== WORK INSTRUCTIONS ==
All lines containing the string "Given" must be copied from the entries.

##############################

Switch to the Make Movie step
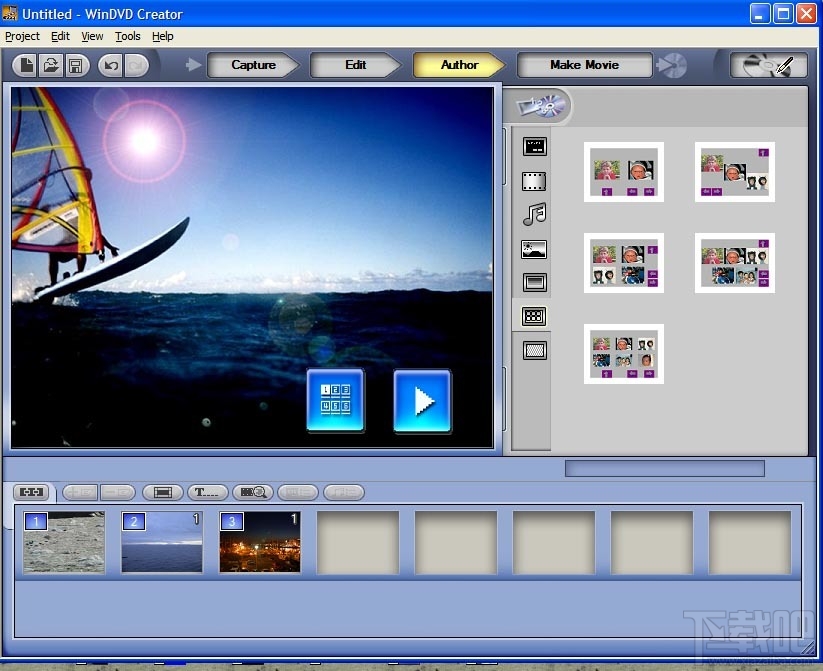Image resolution: width=823 pixels, height=671 pixels. (x=584, y=65)
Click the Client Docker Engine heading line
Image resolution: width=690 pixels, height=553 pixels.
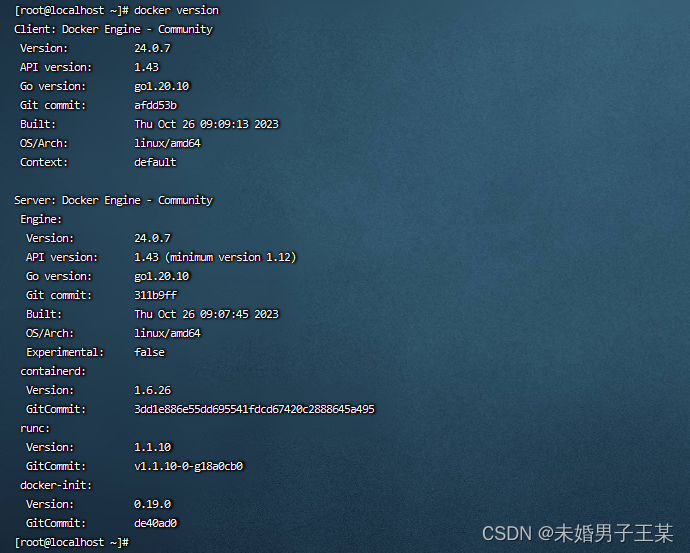[113, 29]
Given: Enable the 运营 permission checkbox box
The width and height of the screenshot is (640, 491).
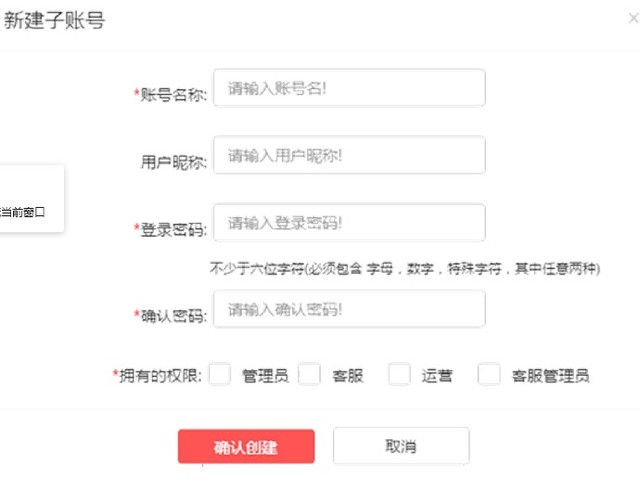Looking at the screenshot, I should [399, 375].
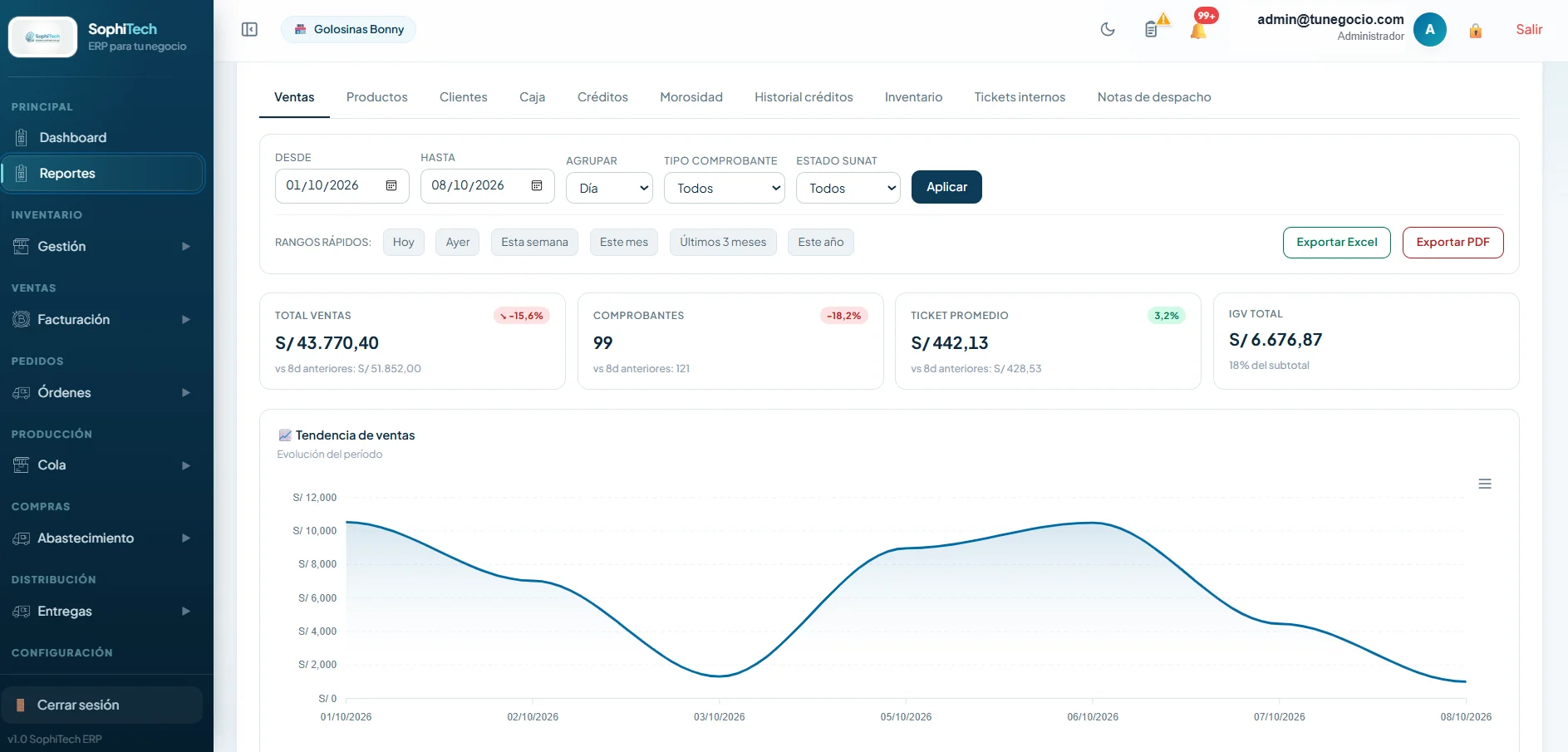
Task: Open the Agrupar Día dropdown
Action: [x=609, y=188]
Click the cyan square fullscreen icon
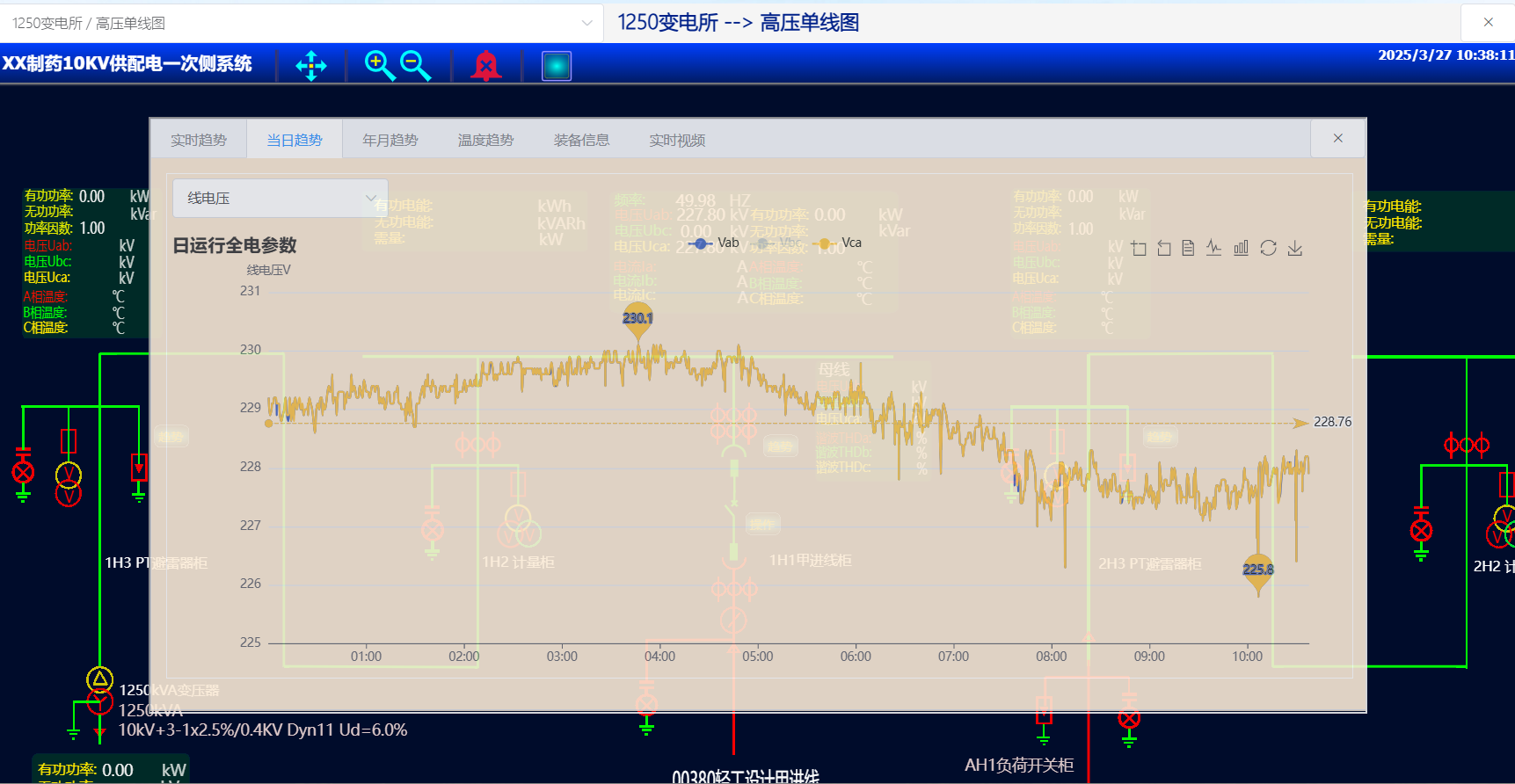Screen dimensions: 1515x784 click(557, 66)
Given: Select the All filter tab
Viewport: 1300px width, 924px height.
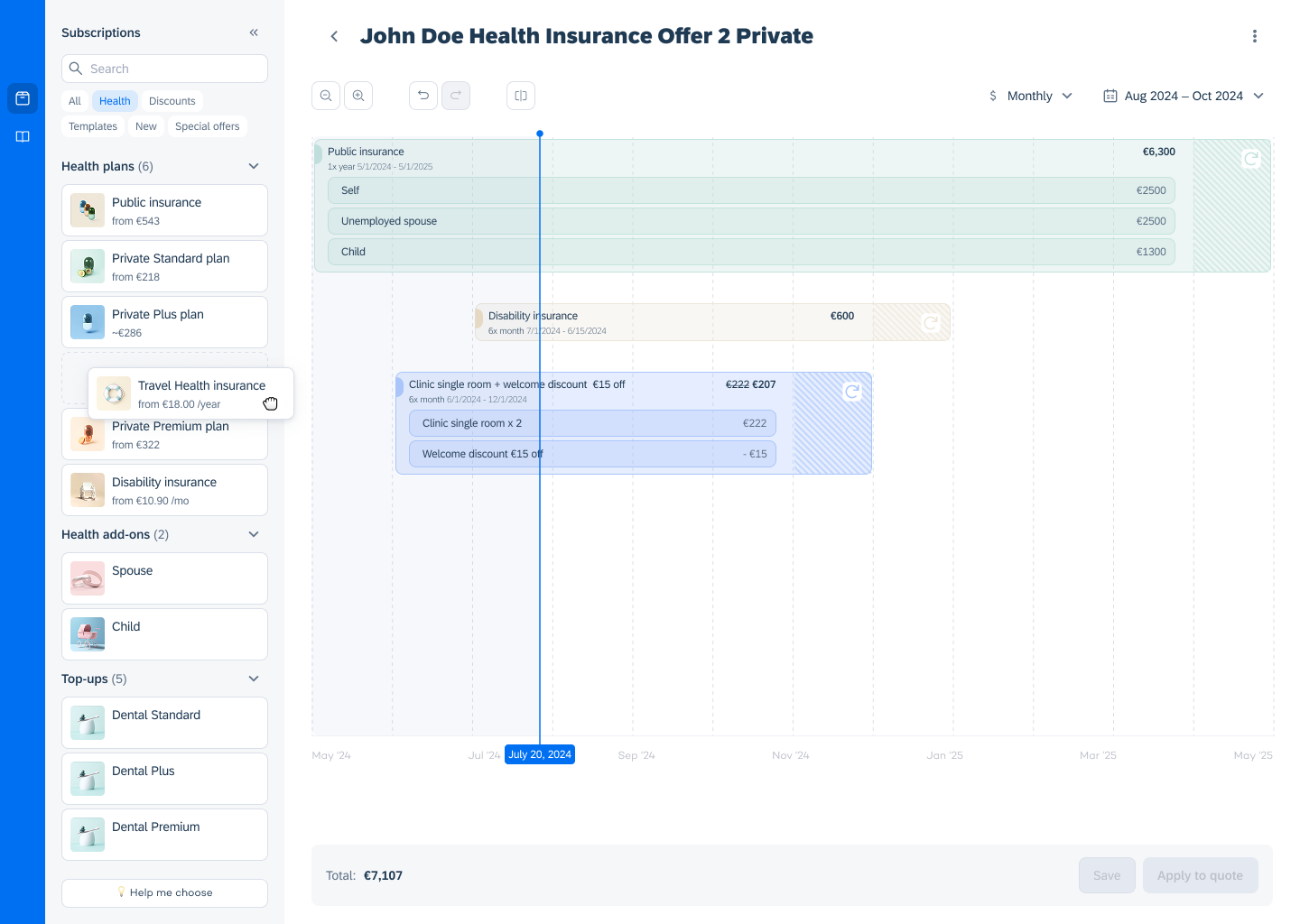Looking at the screenshot, I should coord(75,101).
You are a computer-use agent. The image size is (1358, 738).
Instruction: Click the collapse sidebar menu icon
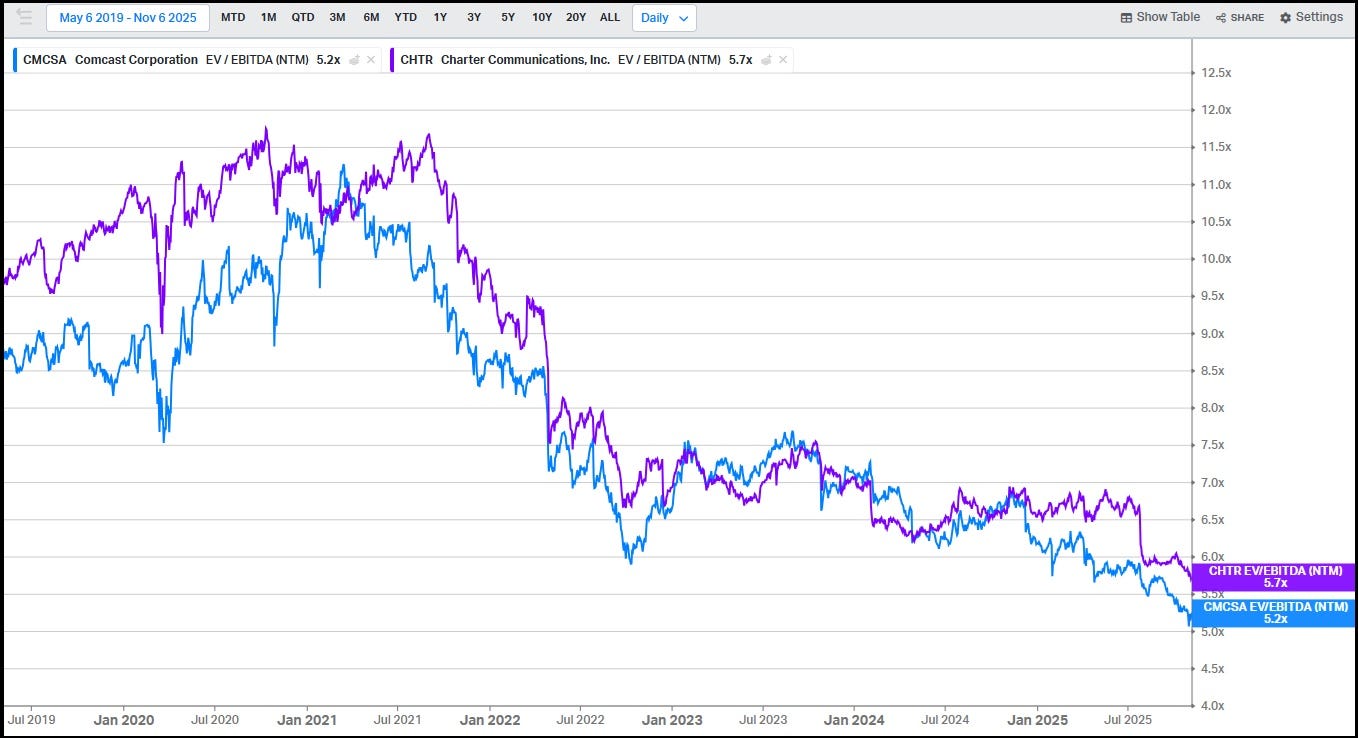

##############################

== SOLUTION TO THIS PROBLEM ==
Given: Enable the 运营 permission checkbox box
Given: Select the All filter tab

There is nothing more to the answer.